Sanskrit nouns can be of either masculine, feminine, or neuter gender. They decline for the the three numbers that verbs also do, as well as for eight cases.
The first three cases all have the same translation in English, but have strict usages.
The nominative case is the subject of the sentence or the complement of a stative verb.
The vocative case is the case of direct address, and is thus usually a person noun. The characteristic vocative singular ending is no ending at all, and the plural vocative is always identical to the nominative plural.
The accusative case is the case of direct object of a non-stative verb.

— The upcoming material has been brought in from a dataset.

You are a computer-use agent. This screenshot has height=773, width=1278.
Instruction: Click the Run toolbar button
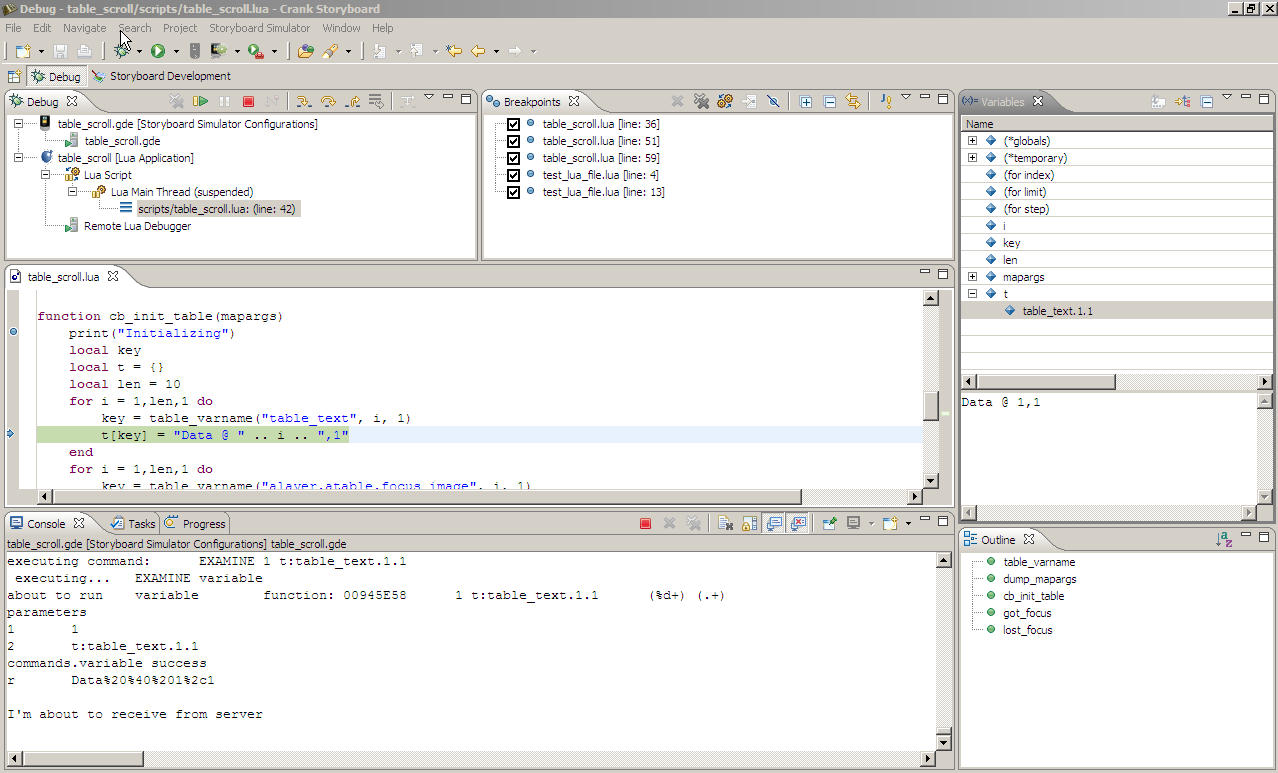pyautogui.click(x=158, y=51)
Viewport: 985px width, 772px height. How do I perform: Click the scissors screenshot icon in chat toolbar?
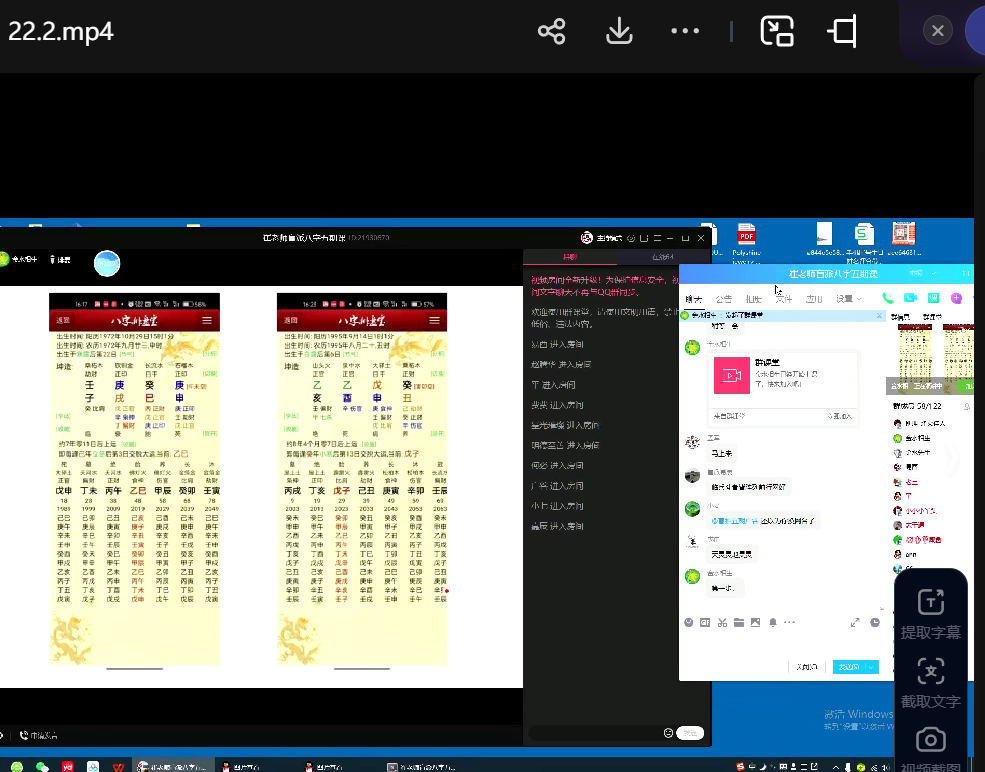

The goal of a motion verb is also put into the accusative case. Note that the characteristic accusative singular ending is m for masculines.
अश्वस् ashvas (masc.) stem: अश्व ashva ("horse")
|Nominative||अश्वस् ashvas||अश्वौ ashvau||अश्वास् ashvaas|
|Vocative||अश्व ashva||अश्वौ ashvau||अश्वास् ashvaas|
|Accusative||अश्वम् ashvam||अश्वौ ashvau||अश्वान् ashvaan|
फलम् phalam (neuter) stem: फल phala ("fruit")
|Nominative||फलम् phalam||फले phale||फलानि phalaani|
|Vocative||फल phala||फले phale||फलानि phalaani|
|Accusative||फलम् phalam||फले phale||फलानि phalaani|
Underline the stem and endings of these Sanskrit nouns. Give the number and case(s). अश्वास् फल अश्वान् फले
Write the correct Sanskrit ending for each word capitalized in these English sentences into Sanskrit. The TEACHER sees a PUPIL. The PUPILS see the TEACHERS. What are you saying, CHILD?